Empieza a leer «Veronica y el diablo» de Fernanda Alfieri
13/02/24
I.
ROMA, EN UNA FECHA CERCANA AL PRESENTE,
AUNQUE NO SEA IMPORTANTE
Mis notas
Tengo un recuerdo bastante vago de cómo sucedió todo, pues han pasado varios años. Me encontraba en Roma con la intención de acabar una investigación sobre un jesuita que, a finales del siglo xvi, había escrito un tratado sobre el matrimonio deteniéndose con gran detalle sobre lo que los esposos pueden y no pueden hacer en la intimidad. Animado por el escrúpulo de la verdad y el celo por cuidar las ánimas, parece que cruzó el límite cuando tomó en cuenta todas las formas en las que los cuerpos pueden amarse, y yo buscaba documentos que confirmaran que habían censurado su obra. Quizá estábamos a principios del invierno; probablemente fuera caía una de aquellas lluvias torrenciales que se abaten sobre Roma a latigazos y que zarandean con violencia los pinos marítimos abiertos como paraguas invertidos. La sala de consulta del archivo de los jesuitas da a una terraza que adquiere una lucidez de espejo cuando se moja.
Así, el gris del cielo se duplica. Por arriba y por abajo, no hay vía de escape. Y, si luego uno se asoma a la ventana para descansar la vista de la lectura y busca el horizonte, como debí de hacerlo yo en algún momento, se topa con otro gris, el del mármol lavado de la cúpula de San Pedro, que se halla muy cerca. Pasa delante de la ventana como una nave que rozase apenas la costa, impasible en su monumentalidad, mientras la tempestad se desboca y la capital se hunde entre las colas de tráfico y el desbordamiento de las alcantarillas. Se la ve desde el interior de la sala, impenetrable a los ruidos externos. Aquí dentro, solo el murmullo del pasar de las hojas y del tamborileo de los dedos sobre los teclados interrumpe el silencio. Es el sonido de los investigadores que han hallado lo que buscan y se aprovisionan del material que rumiarán en largos silencios en los meses y años que están por venir, cada uno en soledad. No siempre se permite sacar fotos; así que los documentos se vierten, palabra por palabra, signo por signo, incluso aquellos indescifrables, en el propio ordenador portátil. Ese trasvase puede requerir días o semanas, y cada minuto es precioso.

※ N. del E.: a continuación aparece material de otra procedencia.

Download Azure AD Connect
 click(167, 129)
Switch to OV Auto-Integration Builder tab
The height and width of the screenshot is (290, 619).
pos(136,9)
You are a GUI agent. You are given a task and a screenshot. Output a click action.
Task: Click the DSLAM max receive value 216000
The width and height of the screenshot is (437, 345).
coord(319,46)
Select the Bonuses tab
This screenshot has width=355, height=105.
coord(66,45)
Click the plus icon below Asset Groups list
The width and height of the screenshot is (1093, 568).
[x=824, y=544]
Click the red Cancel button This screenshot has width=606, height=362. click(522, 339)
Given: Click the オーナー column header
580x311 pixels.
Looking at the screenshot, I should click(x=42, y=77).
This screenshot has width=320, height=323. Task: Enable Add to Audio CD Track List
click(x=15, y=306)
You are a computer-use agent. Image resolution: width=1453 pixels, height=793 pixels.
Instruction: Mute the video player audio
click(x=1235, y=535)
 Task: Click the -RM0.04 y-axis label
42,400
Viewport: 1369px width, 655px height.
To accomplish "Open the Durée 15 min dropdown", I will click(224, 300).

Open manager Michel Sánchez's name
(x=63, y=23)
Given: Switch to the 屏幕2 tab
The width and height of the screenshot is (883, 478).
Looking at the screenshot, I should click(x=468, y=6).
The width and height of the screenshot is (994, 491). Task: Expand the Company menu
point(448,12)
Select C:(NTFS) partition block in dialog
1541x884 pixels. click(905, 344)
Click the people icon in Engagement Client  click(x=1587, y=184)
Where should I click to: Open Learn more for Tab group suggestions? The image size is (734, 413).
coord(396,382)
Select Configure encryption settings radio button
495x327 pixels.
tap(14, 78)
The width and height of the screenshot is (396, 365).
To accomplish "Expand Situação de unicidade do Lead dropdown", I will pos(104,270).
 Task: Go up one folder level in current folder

Mientras tanto, la memoria me ha jugado ya una mala pasada. No, claro que no, no es la cúpula de San Pedro la que se ve enteramente desde la ventana, sino un pequeño campanario románico. Si el recuerdo de algo que me sucedió a mí es tan engañoso, me digo, cuán falaz será mi capacidad para sacar a la luz aquello que les sucedió a otros. Lo que sí es cierto es que, mientras fuera seguramente llovía y el gris dominaba cielo y tierra, yo buscaba documentos de censura sin encontrarlos. Había examinado ya los lugares en los que podía esperar descubrirlos, siguiendo en vano la ordenación geométrica que organiza el archivo, y estaba lista para saltar al vacío. Cuando no se encuentra nada donde se espera hallarlo, se abandona el horizonte de la certeza y se afronta, con un suspiro de resignación y de coraje, el gran y confuso reino de las misceláneas. Aquí, donde se mezclan los libros de cuentas con las poesías, las estampitas con los apuntes a vuelapluma, los fragmentos de correspondencias privadas con los mensajes dejados en conserjería, el tiempo no se calcula; tampoco aquel que se empleará en la búsqueda ni aquel otro del que proceden los escritos. Los papeles que acaban allí dentro con frecuencia no tienen fecha, lo que, si se añade que, con la misma frecuencia, no suelen estar firmados, los desprovee de los requisitos necesarios para ser acogidos en las ciudades fortificadas de la historia reconstruida con exactitud. Sin nombre, apellido ni fecha de nacimiento, deambulan como hijas de nadie y de ningún tiempo, hasta que alguien reconozca en ellas una grafía conocida que revele la paternidad o la antigüedad y las haga entrar en la historia.